* WORK REQUIRED *
Copy the passage about Natalie's seizures and the campaign for her case word for word.
*** PAGE EXTRACT Section Begins ***
Her seizures cause her to collapse suddenly and she has frequently sustained serious injuries during these seizures, including broken bones.
Now friends and parents, who still live in Essex, want the world to know about her plight and have set up an online petition and Facebook page – Justice for Natalie – ahead of a key court hearing on August 9, the date when they are due to hear whether the hotel admits liability for the accident that friends and family say have so devastated them.
The family has already been through the process twice before, but on both occasions the hotel has appealed.
There is no doubting that Natalie is an ill woman. Her family and supporters say the appalling seizures and a range of related conditions that require heavy medication to keep them under control are taking their toll.
Childhood friend Fred Foster, 36, said: "We just want them to admit that they are at fault so Natalie can get the treatment she needs.
*** PAGE EXTRACT Section Ends ***
*** COLLECTED DATA Section Begins ***
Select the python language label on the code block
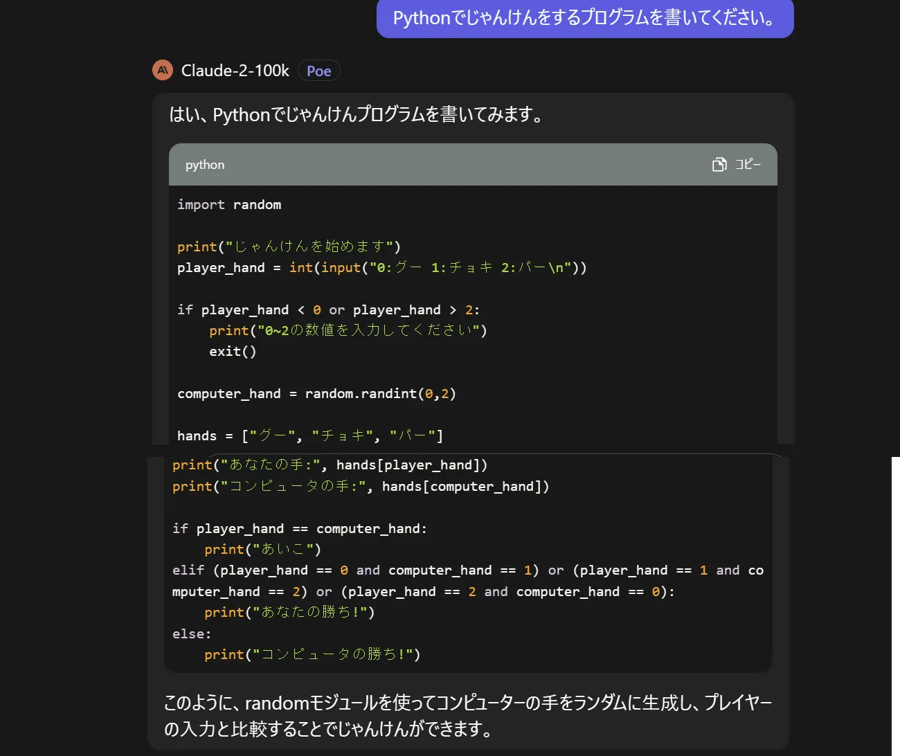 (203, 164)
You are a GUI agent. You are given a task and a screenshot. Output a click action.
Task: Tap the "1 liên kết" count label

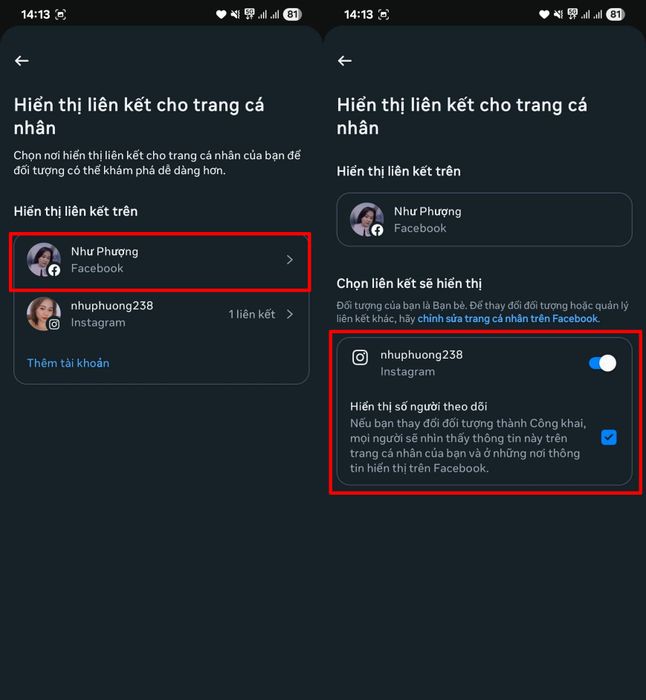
*** COLLECTED DATA Section Ends ***
* OUTPUT FOR THIS EXERCISE *
Her seizures cause her to collapse suddenly and she has frequently sustained serious injuries during these seizures, including broken bones.
Now friends and parents, who still live in Essex, want the world to know about her plight and have set up an online petition and Facebook page – Justice for Natalie – ahead of a key court hearing on August 9, the date when they are due to hear whether the hotel admits liability for the accident that friends and family say have so devastated them.
The family has already been through the process twice before, but on both occasions the hotel has appealed.
There is no doubting that Natalie is an ill woman. Her family and supporters say the appalling seizures and a range of related conditions that require heavy medication to keep them under control are taking their toll.
Childhood friend Fred Foster, 36, said: "We just want them to admit that they are at fault so Natalie can get the treatment she needs.